Artificial Intelligence (AI)
A Little Background
AI is a broad field of computer science that deals with the creation of intelligent machines that are capable to simulate human-like intelligence to undertake cognitive tasks such as problem-solving, and decision-making but more efficiently. The concept of AI has been around for many decades and can be divided into several subfields, which include Machine Learning (ML), Natural Language Processing (NLP), robotics and automation. A specific type of AI referred to as an “expert system” focuses on decision-making and has been used for some time in the fields of medicine, law and finance amongst others. These expert systems use rules and large knowledge bases to make decisions. One of the most famous examples of such a system in healthcare was the medical diagnosis system MYCIN, which was developed at Stanford University about 50 years ago to aid in the diagnosis and treatment of bacterial infections. More recent clinical decision support systems (CDSS) are able to provide doctors with real-time guidance for patient diagnosis, treatment plans, and drug interactions. AI is also used for predictive modelling, the ability to predict the likelihood of future outcomes based on historical data, which is particularly useful for at-risk patients.

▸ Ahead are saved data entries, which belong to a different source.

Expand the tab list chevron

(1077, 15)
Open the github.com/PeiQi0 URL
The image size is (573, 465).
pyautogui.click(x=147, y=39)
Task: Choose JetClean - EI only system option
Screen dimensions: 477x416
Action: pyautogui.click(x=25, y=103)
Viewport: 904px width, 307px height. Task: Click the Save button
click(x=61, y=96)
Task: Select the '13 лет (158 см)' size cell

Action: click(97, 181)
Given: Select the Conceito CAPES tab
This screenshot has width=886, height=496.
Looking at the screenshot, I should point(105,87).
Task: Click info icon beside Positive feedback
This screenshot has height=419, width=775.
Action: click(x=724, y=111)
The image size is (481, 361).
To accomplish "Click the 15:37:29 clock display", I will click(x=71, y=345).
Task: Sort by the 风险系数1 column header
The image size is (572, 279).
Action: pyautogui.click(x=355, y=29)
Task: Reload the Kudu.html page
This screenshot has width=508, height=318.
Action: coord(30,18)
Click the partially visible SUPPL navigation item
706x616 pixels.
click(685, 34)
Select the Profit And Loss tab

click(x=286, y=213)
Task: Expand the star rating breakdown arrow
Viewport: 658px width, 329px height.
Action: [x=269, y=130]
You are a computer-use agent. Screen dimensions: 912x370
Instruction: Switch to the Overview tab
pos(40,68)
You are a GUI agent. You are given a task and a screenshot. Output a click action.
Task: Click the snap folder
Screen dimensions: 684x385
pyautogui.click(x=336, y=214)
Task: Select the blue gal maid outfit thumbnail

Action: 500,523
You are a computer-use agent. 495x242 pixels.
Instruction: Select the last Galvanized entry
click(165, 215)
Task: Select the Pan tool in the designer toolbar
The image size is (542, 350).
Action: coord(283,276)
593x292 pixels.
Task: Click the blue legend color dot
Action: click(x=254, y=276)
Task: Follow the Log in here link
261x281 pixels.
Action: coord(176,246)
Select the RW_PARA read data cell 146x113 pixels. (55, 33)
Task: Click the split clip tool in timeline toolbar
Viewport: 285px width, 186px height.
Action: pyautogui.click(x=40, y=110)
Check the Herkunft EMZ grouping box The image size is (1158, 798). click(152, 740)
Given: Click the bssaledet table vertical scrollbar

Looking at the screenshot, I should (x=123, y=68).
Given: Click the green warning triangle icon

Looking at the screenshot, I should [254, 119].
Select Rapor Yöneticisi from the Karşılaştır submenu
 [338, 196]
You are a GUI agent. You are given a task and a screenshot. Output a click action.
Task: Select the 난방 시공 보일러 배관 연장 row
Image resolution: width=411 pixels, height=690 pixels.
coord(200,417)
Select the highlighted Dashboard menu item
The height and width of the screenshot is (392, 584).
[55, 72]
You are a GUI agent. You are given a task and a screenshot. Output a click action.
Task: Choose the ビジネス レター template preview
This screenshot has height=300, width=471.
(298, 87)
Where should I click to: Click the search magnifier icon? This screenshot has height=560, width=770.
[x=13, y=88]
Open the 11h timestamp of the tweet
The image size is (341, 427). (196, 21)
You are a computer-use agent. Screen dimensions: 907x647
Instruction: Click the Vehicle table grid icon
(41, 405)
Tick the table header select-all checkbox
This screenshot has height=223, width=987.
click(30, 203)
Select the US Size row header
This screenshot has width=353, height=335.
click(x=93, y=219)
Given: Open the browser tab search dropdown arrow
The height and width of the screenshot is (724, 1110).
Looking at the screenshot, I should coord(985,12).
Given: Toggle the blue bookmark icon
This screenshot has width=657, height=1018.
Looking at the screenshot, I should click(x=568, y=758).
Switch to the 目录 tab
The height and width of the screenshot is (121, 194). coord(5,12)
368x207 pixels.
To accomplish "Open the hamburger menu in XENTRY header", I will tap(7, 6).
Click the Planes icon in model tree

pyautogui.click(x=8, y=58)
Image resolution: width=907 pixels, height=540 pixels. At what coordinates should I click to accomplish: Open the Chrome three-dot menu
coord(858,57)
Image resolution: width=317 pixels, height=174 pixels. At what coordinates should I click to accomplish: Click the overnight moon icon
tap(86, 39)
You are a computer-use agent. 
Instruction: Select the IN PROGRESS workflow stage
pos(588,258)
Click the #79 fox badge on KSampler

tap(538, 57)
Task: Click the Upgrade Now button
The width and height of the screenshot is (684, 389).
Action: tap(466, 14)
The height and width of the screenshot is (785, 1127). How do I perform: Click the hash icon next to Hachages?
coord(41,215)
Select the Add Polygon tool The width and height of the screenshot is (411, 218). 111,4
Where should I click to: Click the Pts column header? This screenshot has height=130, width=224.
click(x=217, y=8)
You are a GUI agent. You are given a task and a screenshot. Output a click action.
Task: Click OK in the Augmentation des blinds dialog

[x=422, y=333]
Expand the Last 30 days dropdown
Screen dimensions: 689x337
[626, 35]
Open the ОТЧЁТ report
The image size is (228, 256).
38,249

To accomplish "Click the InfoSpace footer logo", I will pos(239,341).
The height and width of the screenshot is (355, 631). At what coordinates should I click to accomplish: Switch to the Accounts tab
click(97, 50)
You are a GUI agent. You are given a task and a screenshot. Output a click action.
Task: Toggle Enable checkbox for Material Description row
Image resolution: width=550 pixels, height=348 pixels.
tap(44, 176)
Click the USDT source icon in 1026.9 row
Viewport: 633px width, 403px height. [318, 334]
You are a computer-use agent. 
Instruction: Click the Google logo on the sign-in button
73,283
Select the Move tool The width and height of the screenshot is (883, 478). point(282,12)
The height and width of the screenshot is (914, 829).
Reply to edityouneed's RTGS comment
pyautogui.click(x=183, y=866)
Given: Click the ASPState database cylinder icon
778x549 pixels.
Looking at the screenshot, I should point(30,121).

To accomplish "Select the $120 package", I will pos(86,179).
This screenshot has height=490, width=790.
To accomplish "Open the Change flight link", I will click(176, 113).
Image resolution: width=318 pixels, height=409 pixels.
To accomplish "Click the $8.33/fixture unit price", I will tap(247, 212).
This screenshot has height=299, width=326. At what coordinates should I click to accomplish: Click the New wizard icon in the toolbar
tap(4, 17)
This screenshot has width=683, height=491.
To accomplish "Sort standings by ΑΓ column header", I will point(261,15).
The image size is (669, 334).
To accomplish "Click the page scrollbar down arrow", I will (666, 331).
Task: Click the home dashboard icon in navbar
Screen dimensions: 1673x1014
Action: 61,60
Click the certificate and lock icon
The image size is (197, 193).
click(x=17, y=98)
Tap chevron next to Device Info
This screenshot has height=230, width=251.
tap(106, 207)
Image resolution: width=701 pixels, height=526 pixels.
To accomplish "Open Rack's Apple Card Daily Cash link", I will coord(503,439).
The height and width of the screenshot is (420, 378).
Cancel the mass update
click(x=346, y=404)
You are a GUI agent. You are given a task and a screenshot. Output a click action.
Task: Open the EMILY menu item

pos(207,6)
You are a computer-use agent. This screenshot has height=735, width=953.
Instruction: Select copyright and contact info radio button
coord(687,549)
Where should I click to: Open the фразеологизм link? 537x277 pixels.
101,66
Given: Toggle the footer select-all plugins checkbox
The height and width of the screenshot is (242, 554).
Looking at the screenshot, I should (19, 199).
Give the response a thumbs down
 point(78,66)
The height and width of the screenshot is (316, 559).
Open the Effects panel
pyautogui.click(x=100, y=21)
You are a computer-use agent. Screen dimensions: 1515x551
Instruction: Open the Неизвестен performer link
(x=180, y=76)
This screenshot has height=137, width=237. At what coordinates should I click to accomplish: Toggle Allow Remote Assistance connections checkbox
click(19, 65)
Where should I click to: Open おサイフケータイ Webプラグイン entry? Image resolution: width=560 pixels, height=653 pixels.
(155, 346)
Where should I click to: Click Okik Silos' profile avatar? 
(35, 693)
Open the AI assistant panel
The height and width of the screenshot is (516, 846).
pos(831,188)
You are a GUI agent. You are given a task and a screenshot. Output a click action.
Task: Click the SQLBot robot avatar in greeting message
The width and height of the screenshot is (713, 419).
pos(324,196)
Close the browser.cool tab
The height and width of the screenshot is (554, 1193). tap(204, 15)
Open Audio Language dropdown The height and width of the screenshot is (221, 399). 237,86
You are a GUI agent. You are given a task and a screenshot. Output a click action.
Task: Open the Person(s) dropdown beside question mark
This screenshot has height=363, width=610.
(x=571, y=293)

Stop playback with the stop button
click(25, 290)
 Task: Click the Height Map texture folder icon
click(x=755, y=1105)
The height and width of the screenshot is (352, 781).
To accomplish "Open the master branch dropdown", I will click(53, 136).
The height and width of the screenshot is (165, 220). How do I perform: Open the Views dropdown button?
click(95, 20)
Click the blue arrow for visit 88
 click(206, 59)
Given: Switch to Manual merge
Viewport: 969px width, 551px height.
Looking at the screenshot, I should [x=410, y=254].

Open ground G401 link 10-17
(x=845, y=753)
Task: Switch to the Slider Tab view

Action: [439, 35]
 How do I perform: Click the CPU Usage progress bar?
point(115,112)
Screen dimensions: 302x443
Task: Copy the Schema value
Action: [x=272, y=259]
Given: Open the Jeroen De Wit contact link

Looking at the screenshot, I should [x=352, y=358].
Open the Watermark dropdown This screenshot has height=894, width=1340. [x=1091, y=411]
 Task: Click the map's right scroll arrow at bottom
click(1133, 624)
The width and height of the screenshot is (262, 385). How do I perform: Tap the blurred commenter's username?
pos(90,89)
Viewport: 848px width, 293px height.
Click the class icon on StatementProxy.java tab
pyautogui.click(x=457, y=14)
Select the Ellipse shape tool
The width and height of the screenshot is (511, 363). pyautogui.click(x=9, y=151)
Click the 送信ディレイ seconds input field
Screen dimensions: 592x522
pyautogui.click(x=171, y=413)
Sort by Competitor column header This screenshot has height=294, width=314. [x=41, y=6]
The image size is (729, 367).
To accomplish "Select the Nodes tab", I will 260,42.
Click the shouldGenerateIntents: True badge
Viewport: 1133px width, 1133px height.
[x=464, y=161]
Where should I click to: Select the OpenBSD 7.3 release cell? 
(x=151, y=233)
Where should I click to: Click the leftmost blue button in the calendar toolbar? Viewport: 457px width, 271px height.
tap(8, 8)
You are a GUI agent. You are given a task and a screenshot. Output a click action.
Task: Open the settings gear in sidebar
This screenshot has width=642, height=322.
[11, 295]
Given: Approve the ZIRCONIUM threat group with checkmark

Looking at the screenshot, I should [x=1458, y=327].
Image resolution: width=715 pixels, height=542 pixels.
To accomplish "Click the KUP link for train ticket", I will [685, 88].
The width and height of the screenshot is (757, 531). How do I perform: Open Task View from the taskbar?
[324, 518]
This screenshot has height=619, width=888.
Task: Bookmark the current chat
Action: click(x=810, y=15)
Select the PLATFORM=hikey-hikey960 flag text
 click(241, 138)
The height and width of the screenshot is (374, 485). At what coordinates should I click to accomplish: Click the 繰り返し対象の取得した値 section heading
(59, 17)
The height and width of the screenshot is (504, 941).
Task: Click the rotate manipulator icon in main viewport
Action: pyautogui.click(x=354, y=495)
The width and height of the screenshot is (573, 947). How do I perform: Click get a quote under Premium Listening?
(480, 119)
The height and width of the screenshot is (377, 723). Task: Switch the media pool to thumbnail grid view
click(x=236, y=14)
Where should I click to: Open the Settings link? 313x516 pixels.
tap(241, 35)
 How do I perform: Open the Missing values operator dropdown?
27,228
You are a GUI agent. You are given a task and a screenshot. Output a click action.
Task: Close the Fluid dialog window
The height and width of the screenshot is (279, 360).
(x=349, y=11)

In more recent decades as algorithms became more powerful coupled with the increase in data availability, AI development has made rapid and significant progress in the area of “deep learning,”. A sub-field of ML, deep learning involves training multi-layered neural networks and is used to improve the accuracy of medical imaging (CT and MRI ), as well as analyse huge amounts of medical data, e.g. electronic health records. From these advances, there have also been significant developments in another sub-field of AI, known as natural language processing (NLP). These systems can understand and generate human-like text. Google is reliant on NLP algorithms. The capabilities of NLP are currently being seen through OpenAI’s ChatGPT, Google’s Bard, and Microsoft’s Bing Chat, which are the most advanced to date.
Why do future doctors need to learn about AI?
To be prepared for health care in the digital age requires understanding the transformative effect that AI will have on the profession. This means not only having an understanding of technology’s likely impact but also how to utilise such technologies competently. This involves understanding how AI is used and how to interpret its results, and how it makes predictions and recommendations to support its clinical decision-making. Additionally, it is crucial to be aware of the limitations of AI, such as patient privacy concerns, data security issues, and the possibility of bias and discrimination along with the ethics and regulations that govern the use of AI in healthcare.
NLP techniques are also likely to play a major role in health care, such systems can already be used to provide efficiencies for example, extracting information from unstructured clinical notes, medical literature and other sources, and assisting with diagnosis and treatment planning. Although, the overhead in developing such capabilities requires considerable effort commencing from the collection of a huge amount of good quality data (perhaps from EHR systems). After which this data needs to be cleaned and reformatted before being annotated by medical experts before it can be used to train the NLP system. And it will need to be evaluated again by experts.